2023-11-15 07:48:20 ET
Summary
- Value stocks are important in a high interest rate environment as they provide significant cash flows over the near term.
- John Wiley & Sons is a cheap stock with a very long history in the publishing business.
- WLY has significantly underperformed the S&P 500 over the past 10 years and has failed to deliver earnings growth.
- WLY faces challenges in a highly competitive industry and has struggled to deliver growth, but its transformation plan, low valuation and dividend make it worth considering.
- I rate WLY stock a hold but would continue to monitor the situation as there are a number of potential positive catalysts which may emerge.
Value stocks represent a key part of any high quality diversified portfolio. This is particularly true in a high interest rate environment, such as the one we find ourselves in now, as value stocks tend to outperform due to the fact that they often return significant cash in the near term compared to growth companies which will return cash later in time.
Finding stocks that trade at low valuations is relatively easy given that there are many companies with weak prospects trading at dirt cheap valuations. However, many of those companies are value traps due to significant near term challenges.
By most conventional metrics, John Wiley & Sons ( WLY ) is a very cheap stock. While the research and publishing business is generally tough due to high levels of competition, WLY has built up a strong reputation and has been in business for 216 years. For this reason, I believe WLY is worth a look for any serious value investor.
Company Overview
WLY is a global leader in scientific research and career-connected education publishing business. The company is predominately a digital company with ~85% of revenue generated by digital products and tech-enabled services.

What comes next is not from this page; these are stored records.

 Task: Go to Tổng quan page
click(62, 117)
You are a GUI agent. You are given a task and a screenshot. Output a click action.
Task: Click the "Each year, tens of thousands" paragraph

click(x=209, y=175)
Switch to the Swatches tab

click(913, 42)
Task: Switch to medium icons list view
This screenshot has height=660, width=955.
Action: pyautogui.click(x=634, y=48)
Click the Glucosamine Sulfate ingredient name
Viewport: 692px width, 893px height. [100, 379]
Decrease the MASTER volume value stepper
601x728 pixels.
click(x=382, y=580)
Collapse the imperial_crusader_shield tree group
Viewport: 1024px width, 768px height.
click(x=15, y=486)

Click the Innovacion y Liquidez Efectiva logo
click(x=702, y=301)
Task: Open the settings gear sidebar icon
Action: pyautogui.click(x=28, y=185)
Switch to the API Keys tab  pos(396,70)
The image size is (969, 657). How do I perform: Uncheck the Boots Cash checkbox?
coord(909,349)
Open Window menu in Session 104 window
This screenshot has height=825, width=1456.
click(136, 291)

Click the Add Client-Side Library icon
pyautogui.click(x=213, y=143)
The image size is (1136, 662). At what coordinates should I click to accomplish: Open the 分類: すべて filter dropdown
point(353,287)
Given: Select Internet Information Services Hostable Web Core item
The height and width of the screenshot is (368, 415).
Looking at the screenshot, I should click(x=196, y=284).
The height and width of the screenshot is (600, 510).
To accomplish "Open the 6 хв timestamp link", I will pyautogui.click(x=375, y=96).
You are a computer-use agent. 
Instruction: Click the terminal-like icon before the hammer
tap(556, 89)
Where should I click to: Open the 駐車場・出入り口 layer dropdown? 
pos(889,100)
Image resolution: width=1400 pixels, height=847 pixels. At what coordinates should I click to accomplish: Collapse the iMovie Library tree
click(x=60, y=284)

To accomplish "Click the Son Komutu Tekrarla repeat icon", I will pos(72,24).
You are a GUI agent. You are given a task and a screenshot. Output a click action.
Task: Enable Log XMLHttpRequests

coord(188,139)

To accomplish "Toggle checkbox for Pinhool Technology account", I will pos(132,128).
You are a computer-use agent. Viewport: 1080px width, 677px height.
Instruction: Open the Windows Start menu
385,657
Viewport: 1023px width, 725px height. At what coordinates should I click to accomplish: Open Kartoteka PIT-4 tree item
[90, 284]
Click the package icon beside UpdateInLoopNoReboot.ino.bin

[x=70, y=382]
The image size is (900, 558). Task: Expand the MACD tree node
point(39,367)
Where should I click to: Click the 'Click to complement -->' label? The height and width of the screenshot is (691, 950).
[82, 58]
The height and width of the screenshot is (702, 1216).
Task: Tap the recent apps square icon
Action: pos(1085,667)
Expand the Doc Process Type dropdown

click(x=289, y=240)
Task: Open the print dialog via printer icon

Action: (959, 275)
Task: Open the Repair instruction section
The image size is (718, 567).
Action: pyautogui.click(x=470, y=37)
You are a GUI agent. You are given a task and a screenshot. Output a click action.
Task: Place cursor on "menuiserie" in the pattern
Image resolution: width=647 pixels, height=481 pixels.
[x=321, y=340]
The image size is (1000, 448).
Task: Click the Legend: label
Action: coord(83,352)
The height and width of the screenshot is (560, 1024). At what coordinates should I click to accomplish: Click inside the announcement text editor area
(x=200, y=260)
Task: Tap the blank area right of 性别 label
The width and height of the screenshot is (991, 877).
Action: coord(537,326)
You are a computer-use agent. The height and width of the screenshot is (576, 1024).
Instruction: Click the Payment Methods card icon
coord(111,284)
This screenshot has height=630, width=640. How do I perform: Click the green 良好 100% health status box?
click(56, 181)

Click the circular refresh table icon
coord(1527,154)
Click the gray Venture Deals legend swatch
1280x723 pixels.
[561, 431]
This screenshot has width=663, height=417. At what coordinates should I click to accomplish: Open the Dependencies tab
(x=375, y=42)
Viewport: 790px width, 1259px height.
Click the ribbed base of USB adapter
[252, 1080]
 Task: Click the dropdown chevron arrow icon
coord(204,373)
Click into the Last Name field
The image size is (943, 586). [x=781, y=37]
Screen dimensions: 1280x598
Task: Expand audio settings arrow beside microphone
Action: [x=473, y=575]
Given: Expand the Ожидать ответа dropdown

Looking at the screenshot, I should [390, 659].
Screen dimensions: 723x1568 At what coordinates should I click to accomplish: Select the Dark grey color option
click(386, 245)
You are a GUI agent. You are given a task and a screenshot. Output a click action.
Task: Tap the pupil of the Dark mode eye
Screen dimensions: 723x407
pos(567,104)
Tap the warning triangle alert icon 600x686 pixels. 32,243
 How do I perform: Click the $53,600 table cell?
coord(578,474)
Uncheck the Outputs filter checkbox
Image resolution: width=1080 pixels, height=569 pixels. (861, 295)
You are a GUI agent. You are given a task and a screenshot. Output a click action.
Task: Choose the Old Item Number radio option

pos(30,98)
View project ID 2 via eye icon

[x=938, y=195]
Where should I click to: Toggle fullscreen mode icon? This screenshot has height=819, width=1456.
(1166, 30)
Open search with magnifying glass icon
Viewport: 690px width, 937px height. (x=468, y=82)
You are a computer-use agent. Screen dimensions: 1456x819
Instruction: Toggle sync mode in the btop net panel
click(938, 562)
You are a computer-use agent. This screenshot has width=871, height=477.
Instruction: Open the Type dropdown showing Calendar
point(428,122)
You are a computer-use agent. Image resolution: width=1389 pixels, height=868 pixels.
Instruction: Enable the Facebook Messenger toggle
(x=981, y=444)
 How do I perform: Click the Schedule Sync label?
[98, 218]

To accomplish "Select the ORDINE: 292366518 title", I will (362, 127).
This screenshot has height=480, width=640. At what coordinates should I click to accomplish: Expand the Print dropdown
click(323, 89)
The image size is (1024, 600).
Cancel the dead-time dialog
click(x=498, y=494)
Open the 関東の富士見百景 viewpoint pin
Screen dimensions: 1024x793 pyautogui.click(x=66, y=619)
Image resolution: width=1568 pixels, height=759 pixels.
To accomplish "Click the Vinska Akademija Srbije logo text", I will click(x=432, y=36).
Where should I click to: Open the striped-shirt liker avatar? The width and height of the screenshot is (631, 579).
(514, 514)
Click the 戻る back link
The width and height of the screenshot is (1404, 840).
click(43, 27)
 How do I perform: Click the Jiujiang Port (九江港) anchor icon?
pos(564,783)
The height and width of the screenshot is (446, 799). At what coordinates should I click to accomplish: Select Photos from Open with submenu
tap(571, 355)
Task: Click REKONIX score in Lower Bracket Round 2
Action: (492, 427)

WLY benefits from a high degree of recurring revenue which represents ~57% of total revenue.
The company operates two business segments: research and learning. The research segment, which accounts for ~66% of total adjusted revenue, provides peer-reviewed scientific, technical, and medical publishing, content platforms, and related services to academic, corporate, and government customers. The learning segment, which accounts for ~33% of total adjusted revenue, provides educational services including print and digital books, digital courseware, and corporate learning offerings.
Historical Performance
Over the very long-term, WLY has generated solid returns but has still trailed the S&P 500. Over the past 30 years, WLY has delivered a total return of 1,150% compared to a total return of 1,540% delivered by the S&P 500.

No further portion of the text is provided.